Neues aus der Parallelgesellschaft
Österreichische Muslime werden oft als religiöse Fanatiker oder als Parallelgesellschafter portraitiert, den Durchschnitt sucht man vergeblich. Ein persönlicher und humorvoller Blick auf den Alltag einer wienerisch-muslimischen Suderantin. Ein Beitrag im neuen MO-Magazin für Menschenrechte. Text: Nour El-Houda Khelifi, Illustration: Petja Dimitrova
Egal wo man in Europa jetzt einkauft, spaziert oder einfach dem Alltag nachgeht – überall sind vermummte Menschen zu sehen. Ein Meer an Anonymen, nur Augen die erkennbar sind. Frauen, Männer, Kinder, alle sind sie verhüllt. Was nach einem Albtraum á la „Abendland in Islamistenhand“ eines jeden FPÖVPlers klingt, ist in Wahrheit das Corona-Virus, welches die ganze Welt lahmgelegt hat. Als die ersten Warnungen und Restriktionen ausgesprochen wurden, rannte man in schierer Panik in die Supermärkte, um sich mit Klopapier einzudecken. Währenddessen sitzen wir Musliminnen und Muslime mit Popcorn da und denken uns, dass man für diese Art von Hygiene nicht zwingend Klopapier braucht, Wasser tut’s auch.
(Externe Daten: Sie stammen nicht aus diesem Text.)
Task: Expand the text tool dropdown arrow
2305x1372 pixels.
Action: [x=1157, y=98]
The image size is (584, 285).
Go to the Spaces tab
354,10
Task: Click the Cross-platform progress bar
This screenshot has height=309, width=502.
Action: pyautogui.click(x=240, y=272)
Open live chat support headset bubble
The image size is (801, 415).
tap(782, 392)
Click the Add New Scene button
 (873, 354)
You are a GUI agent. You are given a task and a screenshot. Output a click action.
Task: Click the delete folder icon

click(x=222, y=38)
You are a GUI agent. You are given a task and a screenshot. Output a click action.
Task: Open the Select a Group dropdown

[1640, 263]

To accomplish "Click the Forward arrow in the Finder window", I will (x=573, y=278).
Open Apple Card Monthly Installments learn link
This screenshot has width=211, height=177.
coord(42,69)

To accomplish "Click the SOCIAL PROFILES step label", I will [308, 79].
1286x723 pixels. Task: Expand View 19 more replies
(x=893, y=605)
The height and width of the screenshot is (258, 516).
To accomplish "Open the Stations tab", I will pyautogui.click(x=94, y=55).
Abgesehen davon sollte Klopapier die letzte Sorge sein während einer Pandemie. Aber zurück zum Thema. Wir befinden uns nahezu alle seit März in Quarantäne. Nach kurzer Zeit kann man getrost sagen, dass sich die Mehrheit an die verhüllten Gesichter gewöhnt hat, ja sogar auszuckt, wenn jemand das Gesicht nicht hinter einer Maske versteckt. Und währenddessen sitze ich da und beobachte alle ganz amüsiert, wie sehr die Gesichtsverhüllung angepriesen wird, allen voran auch von Sebastian Kurz. Derjenige, der 2017 das Antigesichtsverhüllungsverbot vorgestellt und eingeführt hat. Die Corona-Pandemie zeigt uns eigentlich, dass es nicht per se um die Gesichtsverhüllung geht, sondern wer sie praktizieren darf und wer nicht. Was vorher als befremdlich, radikal, nicht westlich, nicht europäisch, nicht kommunikationsfördernd, nicht aufklärerisch und frauenfeindlich deklariert wurde, ist jetzt Pflicht und gesellschaftlich sowie politisch akzeptiert und anerkannt.
Undercover Hijabi
Seitdem wir alle Gesichtsmasken tragen, dürfen wir normal in die Öffis steigen, werden dennoch weiterhin in Geschäften gegrüßt und bedient und kommunizieren weiterhin problemlos. Also dachte ich mir, Zeit für ein soziales Experiment. Ein bisschen mulmig war mir schon, weil das jahrelange Niqab-bashing als Kopftuchträgerin nicht spurlos an einem vorbeizieht. Die Sorge war schon da, dass ich vielleicht verbal oder im schlimmsten Fall körperlich angegriffen werden könnte. Dennoch wollte ich unbedingt herausfinden, was jetzt Sache ist. Ich hatte an meinem Social-Experiment-Tag keine Maske bei mir, also habe ich einfach mein Kopftuch genutzt, um meine Nasen-Mund-Partie damit zu verdecken. Und mit dieser Montur bin ich dann in die Schnellbahn und die U-Bahn eingestiegen und habe alles und jeden beobachtet. Keine Blicke in meine Richtung, keine Kommentare. Als ob ich unsichtbar wäre. Ein Gefühl, das ich nie hatte in der Öffentlichkeit, seitdem ich mich entschlossen habe, das Kopftuch zu tragen. Die Menschen, die ohne Gesichtsmaske eingestiegen sind, haben hingegen missbilligende Blicke abbekommen. Ich fühlte mich einfach frei, ich fühlte mich unbeobachtet, ich fühlte mich in der Menge untergetaucht. Und ich hatte obendrein ein schönes Kopftuch an dem Tag an, also hatte ich auch eine schöne Gesichtsverhüllung. Insbesondere wenn ich vergleiche, was sich andere teilweise vor das Gesicht halten. Schlafmasken habe ich gesehen und freudlos gebundene T-Shirts, die durchlöchert sind und gerade noch mit Ach und Krach den Mund bedecken, aber nicht die Nase. Wie ein Fashion Victim, das gleichzeitig eine gesundheitliche Gefahr für die Öffentlichkeit darstellt.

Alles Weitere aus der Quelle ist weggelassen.